** Start EXERCISE INPUT **
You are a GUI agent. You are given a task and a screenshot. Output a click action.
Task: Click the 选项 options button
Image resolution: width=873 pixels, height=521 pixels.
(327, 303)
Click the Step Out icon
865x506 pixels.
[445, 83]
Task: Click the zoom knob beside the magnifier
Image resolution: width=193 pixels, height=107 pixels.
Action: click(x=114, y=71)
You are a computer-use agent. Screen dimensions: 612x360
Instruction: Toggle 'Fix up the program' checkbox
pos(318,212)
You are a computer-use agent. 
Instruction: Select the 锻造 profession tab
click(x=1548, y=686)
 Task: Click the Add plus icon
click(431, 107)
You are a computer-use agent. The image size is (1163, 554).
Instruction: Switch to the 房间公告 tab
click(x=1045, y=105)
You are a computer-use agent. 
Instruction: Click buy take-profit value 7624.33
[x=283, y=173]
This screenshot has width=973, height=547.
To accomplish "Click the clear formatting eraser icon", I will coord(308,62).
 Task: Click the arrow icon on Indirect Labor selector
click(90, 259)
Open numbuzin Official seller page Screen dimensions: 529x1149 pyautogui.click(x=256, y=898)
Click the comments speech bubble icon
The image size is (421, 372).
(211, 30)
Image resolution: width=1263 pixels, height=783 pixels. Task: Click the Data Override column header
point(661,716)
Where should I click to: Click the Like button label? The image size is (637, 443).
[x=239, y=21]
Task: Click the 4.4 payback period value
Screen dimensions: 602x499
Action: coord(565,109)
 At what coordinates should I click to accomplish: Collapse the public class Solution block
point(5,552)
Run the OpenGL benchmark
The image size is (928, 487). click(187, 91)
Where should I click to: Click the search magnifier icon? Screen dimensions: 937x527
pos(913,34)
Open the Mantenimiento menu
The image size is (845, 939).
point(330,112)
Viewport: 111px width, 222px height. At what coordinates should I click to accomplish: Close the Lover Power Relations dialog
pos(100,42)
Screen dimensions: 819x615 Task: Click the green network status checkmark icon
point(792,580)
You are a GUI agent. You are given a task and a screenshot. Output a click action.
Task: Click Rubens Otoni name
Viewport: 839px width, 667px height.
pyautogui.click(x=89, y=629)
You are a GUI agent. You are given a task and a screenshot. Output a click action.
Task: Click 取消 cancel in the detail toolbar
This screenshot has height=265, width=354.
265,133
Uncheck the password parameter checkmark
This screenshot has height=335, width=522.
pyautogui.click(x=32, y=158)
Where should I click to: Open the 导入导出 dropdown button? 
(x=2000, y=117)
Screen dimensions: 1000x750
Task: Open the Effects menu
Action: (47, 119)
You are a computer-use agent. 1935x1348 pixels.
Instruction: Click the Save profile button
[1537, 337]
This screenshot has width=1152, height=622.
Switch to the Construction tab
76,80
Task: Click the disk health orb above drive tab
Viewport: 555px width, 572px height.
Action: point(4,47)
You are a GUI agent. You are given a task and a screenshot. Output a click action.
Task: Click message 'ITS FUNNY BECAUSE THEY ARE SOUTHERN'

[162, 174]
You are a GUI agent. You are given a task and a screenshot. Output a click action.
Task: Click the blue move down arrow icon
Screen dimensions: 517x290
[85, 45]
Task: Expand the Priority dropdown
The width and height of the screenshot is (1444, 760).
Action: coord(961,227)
** End EXERCISE INPUT **
● EXERCISE TASK:
Revise the entries above so that every "Instruction" becomes "Step", with nothing else changed.

● OUTPUT OF THE EXERCISE:
You are a GUI agent. You are given a task and a screenshot. Output a click action.
Task: Click the 选项 options button
Image resolution: width=873 pixels, height=521 pixels.
(327, 303)
Click the Step Out icon
865x506 pixels.
[445, 83]
Task: Click the zoom knob beside the magnifier
Image resolution: width=193 pixels, height=107 pixels.
Action: click(x=114, y=71)
You are a computer-use agent. Screen dimensions: 612x360
Step: Toggle 'Fix up the program' checkbox
pos(318,212)
You are a computer-use agent. 
Step: Select the 锻造 profession tab
click(x=1548, y=686)
 Task: Click the Add plus icon
click(431, 107)
You are a computer-use agent. The image size is (1163, 554).
Step: Switch to the 房间公告 tab
click(x=1045, y=105)
You are a computer-use agent. 
Step: Click buy take-profit value 7624.33
[x=283, y=173]
This screenshot has width=973, height=547.
To accomplish "Click the clear formatting eraser icon", I will coord(308,62).
 Task: Click the arrow icon on Indirect Labor selector
click(90, 259)
Open numbuzin Official seller page Screen dimensions: 529x1149 pyautogui.click(x=256, y=898)
Click the comments speech bubble icon
The image size is (421, 372).
(211, 30)
Image resolution: width=1263 pixels, height=783 pixels. Task: Click the Data Override column header
point(661,716)
Where should I click to: Click the Like button label? The image size is (637, 443).
[x=239, y=21]
Task: Click the 4.4 payback period value
Screen dimensions: 602x499
Action: coord(565,109)
 At what coordinates should I click to accomplish: Collapse the public class Solution block
point(5,552)
Run the OpenGL benchmark
The image size is (928, 487). click(187, 91)
Where should I click to: Click the search magnifier icon? Screen dimensions: 937x527
pos(913,34)
Open the Mantenimiento menu
The image size is (845, 939).
point(330,112)
Viewport: 111px width, 222px height. At what coordinates should I click to accomplish: Close the Lover Power Relations dialog
pos(100,42)
Screen dimensions: 819x615 Task: Click the green network status checkmark icon
point(792,580)
You are a GUI agent. You are given a task and a screenshot. Output a click action.
Task: Click Rubens Otoni name
Viewport: 839px width, 667px height.
pyautogui.click(x=89, y=629)
You are a GUI agent. You are given a task and a screenshot. Output a click action.
Task: Click 取消 cancel in the detail toolbar
This screenshot has height=265, width=354.
265,133
Uncheck the password parameter checkmark
This screenshot has height=335, width=522.
pyautogui.click(x=32, y=158)
Where should I click to: Open the 导入导出 dropdown button? 
(x=2000, y=117)
Screen dimensions: 1000x750
Task: Open the Effects menu
Action: (47, 119)
You are a computer-use agent. 1935x1348 pixels.
Step: Click the Save profile button
[1537, 337]
This screenshot has width=1152, height=622.
Switch to the Construction tab
76,80
Task: Click the disk health orb above drive tab
Viewport: 555px width, 572px height.
Action: point(4,47)
You are a GUI agent. You are given a task and a screenshot. Output a click action.
Task: Click message 'ITS FUNNY BECAUSE THEY ARE SOUTHERN'

[162, 174]
You are a GUI agent. You are given a task and a screenshot. Output a click action.
Task: Click the blue move down arrow icon
Screen dimensions: 517x290
[85, 45]
Task: Expand the Priority dropdown
The width and height of the screenshot is (1444, 760).
Action: coord(961,227)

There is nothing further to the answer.